Peroxisome Proliferator-Activated Receptor (PPAR)-β as a Target for Wound Healing Drugs

Peroxisome proliferator-activated receptor (PPAR) dysfunction has been implicated in the manifestation of many diseases and illnesses, ranging from obesity to cancer. Herein, we discuss the role of PPARβ, one of the three PPAR isotypes, during wound healing. While PPARβ expression is undetectable in unchallenged and healthy adult interfollicular mouse skin, it is robustly re-activated in stress situations, such as upon phorbol ester treatment, hair plucking and cutaneous wounding.

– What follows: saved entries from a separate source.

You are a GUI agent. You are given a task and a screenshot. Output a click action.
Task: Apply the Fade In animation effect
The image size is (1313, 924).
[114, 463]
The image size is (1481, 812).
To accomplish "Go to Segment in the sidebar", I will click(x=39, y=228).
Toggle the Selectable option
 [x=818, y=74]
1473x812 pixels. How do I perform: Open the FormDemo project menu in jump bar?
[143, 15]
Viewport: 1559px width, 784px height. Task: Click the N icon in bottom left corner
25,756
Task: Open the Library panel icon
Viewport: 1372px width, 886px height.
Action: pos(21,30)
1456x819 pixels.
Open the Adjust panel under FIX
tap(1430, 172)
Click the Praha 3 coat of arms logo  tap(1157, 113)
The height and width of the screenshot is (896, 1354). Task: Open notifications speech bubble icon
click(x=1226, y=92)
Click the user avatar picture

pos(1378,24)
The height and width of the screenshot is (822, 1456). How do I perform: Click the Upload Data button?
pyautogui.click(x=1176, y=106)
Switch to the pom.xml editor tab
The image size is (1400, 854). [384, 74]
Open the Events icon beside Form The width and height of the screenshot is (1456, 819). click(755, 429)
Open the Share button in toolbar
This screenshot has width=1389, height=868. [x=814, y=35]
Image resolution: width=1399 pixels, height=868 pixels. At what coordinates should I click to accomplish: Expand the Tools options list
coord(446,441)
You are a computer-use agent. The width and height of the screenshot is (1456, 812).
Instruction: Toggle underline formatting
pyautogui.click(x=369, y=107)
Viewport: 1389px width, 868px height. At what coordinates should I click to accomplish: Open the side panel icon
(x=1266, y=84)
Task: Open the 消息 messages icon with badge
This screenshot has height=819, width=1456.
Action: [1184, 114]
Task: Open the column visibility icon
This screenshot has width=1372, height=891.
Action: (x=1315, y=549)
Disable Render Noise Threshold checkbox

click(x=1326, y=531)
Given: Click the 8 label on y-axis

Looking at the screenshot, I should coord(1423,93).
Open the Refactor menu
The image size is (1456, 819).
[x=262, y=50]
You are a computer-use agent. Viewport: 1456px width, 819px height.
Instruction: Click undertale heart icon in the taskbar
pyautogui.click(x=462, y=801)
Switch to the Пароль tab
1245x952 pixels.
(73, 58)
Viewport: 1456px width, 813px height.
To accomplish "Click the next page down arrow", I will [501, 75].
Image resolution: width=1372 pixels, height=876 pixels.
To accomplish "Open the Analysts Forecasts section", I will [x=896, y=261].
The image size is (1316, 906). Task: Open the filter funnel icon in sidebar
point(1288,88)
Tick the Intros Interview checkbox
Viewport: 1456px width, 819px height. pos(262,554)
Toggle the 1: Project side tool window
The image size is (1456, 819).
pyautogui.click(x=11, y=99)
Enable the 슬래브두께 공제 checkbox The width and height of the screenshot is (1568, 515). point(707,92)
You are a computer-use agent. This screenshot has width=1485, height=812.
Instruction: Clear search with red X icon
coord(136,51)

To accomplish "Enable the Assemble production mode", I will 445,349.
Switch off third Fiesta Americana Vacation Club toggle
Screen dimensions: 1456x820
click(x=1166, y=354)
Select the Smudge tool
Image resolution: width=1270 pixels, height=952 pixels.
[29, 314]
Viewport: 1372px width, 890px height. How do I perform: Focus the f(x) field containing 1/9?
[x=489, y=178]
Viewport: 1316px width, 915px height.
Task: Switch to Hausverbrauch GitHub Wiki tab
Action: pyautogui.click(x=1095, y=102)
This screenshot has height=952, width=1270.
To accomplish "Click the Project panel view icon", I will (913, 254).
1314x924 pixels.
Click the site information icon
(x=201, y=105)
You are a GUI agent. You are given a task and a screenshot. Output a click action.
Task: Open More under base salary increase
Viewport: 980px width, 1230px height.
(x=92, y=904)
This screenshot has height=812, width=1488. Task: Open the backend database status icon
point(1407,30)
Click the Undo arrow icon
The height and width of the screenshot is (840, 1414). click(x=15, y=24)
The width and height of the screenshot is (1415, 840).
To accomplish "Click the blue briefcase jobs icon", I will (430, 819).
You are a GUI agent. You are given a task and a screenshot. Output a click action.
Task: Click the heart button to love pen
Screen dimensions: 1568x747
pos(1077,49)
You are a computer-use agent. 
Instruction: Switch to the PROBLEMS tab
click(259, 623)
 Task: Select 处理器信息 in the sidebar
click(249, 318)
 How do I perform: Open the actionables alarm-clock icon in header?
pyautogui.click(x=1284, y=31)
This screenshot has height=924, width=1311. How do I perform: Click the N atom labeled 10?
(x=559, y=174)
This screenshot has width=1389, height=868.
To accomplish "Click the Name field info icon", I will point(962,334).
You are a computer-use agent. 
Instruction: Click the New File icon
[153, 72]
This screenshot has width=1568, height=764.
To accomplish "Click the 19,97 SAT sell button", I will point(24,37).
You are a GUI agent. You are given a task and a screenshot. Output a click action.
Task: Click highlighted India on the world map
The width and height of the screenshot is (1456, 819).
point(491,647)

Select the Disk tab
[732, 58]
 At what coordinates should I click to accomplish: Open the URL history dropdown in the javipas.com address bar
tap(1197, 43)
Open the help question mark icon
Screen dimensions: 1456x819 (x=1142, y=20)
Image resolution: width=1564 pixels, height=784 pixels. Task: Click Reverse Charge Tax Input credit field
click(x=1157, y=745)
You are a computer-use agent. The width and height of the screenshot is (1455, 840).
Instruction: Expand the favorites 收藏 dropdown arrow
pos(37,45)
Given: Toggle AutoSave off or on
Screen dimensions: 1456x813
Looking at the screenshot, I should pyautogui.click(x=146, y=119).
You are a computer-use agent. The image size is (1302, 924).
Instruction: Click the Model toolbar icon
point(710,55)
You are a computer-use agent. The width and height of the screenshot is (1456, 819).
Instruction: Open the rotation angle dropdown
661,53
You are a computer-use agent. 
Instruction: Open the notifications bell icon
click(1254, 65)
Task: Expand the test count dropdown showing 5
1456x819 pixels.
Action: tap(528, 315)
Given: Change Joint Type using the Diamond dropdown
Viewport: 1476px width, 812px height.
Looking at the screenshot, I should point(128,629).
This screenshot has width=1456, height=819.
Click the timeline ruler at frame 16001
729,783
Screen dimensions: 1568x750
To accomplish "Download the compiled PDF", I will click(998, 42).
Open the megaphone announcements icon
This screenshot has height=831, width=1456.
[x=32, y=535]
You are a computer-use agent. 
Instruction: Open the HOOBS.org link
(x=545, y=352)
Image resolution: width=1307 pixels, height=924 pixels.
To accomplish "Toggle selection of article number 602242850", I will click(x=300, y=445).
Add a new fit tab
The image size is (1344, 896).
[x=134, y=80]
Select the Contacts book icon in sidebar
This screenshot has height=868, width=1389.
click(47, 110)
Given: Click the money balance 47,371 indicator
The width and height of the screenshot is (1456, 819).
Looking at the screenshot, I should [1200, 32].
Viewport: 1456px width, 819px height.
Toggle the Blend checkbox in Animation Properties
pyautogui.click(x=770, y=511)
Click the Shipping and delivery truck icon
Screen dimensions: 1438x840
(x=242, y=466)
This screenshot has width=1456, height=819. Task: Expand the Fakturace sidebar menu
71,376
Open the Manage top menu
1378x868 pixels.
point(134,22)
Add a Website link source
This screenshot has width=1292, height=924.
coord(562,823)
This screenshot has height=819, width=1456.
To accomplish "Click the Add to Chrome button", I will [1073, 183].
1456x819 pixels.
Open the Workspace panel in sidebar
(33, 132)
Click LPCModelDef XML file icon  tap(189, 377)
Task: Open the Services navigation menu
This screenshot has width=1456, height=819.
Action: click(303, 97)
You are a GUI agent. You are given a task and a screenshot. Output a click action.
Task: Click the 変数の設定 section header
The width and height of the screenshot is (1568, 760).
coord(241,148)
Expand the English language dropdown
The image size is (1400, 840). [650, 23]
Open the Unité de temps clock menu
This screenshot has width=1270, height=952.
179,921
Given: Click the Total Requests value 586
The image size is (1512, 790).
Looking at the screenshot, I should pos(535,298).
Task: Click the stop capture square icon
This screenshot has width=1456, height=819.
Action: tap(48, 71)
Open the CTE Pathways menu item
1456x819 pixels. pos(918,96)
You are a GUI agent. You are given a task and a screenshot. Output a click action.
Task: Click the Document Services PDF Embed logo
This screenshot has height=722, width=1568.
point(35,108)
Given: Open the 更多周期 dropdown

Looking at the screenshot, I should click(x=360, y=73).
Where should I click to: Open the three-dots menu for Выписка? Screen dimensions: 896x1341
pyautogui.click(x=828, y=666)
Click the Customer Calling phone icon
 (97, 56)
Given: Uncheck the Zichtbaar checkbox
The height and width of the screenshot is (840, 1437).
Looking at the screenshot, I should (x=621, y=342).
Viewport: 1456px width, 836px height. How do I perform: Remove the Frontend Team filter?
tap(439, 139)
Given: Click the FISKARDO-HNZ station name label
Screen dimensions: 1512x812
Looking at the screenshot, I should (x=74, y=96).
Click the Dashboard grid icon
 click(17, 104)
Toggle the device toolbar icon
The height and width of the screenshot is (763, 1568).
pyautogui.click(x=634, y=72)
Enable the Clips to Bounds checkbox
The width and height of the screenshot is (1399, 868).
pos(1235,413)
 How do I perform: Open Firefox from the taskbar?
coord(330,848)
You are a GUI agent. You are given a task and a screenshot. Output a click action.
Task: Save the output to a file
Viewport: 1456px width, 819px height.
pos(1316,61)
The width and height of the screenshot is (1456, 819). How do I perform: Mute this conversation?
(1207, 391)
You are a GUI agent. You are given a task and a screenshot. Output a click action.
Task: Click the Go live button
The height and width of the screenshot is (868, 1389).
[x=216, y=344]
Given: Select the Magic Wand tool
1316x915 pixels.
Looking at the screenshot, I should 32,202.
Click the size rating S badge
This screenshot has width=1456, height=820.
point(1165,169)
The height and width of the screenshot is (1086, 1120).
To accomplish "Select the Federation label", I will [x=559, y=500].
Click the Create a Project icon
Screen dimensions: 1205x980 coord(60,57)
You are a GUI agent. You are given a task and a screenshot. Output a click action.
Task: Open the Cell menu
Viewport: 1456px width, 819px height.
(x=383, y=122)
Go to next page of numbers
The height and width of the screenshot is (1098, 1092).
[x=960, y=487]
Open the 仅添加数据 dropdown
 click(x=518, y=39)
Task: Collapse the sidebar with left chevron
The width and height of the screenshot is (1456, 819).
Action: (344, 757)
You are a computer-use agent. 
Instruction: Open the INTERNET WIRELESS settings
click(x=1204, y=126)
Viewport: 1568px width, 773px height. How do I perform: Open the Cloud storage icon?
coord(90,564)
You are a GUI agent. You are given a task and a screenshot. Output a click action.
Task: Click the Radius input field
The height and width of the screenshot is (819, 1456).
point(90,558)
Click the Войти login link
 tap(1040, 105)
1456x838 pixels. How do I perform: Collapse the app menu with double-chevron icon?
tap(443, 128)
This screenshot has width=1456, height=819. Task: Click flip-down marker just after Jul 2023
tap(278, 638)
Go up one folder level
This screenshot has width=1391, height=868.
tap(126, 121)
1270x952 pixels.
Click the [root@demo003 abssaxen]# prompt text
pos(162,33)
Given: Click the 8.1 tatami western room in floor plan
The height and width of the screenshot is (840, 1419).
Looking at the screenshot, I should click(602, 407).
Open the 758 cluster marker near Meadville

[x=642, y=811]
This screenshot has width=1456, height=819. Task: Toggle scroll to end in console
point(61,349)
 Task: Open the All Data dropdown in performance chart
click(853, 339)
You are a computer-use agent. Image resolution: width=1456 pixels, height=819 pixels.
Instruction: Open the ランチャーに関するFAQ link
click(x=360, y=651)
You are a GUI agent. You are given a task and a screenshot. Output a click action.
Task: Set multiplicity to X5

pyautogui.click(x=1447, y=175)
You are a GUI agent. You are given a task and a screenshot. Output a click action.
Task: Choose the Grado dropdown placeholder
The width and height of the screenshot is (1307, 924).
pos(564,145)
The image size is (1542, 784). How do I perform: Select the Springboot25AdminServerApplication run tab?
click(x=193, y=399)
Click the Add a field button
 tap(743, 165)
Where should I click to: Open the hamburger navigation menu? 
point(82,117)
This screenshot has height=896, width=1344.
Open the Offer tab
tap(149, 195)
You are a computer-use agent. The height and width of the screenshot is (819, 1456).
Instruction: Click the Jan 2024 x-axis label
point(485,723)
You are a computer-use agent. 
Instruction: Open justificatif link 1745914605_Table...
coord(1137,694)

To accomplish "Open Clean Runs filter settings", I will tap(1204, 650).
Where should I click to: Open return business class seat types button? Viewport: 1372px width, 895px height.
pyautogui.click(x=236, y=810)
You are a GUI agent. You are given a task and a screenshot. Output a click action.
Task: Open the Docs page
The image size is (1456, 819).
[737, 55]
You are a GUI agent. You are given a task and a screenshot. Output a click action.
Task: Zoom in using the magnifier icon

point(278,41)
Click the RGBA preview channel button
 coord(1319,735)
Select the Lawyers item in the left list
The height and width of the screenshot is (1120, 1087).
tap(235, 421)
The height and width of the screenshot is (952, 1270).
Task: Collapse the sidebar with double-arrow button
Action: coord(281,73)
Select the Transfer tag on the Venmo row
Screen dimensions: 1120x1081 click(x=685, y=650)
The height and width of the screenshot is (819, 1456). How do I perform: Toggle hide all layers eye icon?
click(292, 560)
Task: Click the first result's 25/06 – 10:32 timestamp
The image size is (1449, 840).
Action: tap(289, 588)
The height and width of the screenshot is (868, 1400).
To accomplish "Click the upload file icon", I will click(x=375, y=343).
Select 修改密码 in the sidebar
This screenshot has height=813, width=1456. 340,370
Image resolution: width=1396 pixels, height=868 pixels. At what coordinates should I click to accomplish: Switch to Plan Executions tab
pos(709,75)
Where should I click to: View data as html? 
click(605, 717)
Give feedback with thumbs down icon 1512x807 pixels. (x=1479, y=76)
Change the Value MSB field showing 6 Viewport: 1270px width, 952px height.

The inflammatory reaction associated with a skin injury activates the keratinocytes at the edges of the wound. This activation involves PPARβ, whose expression and activity as transcription factor are up-regulated by pro-inflammatory signals. The re-activation of PPARβ influences three important properties of the activated keratinocytes that are vital for rapid wound closure, namely, survival, migration and differentiation. The anti-apoptotic and, thus, survival role of PPARβ is mediated by the up-regulation of expression of integrin-linked kinase and 3-phosphoinositide-dependent kinase-1. Both kinases are required for the full activation of the Akt1 survival cascade. Therefore, the up-regulation of PPARβ, early after injury, appears to be important to maintain a sufficient number of viable keratinocytes at the wound edge. At a later stage of wound repair, the stimulation of keratinocyte migration and differentiation by PPARβ is also likely to be important for the formation of a new epidermis at the wounded area. Consistent with these observations, the entire wound healing process is delayed in PPARβ +/− mice and wound closure is retarded by 2–3 days. The multiple roles of PPARβ in the complex keratinocyte response after injury and during skin repair certainly justify a further exploration of its potential as a target for wound healing drugs.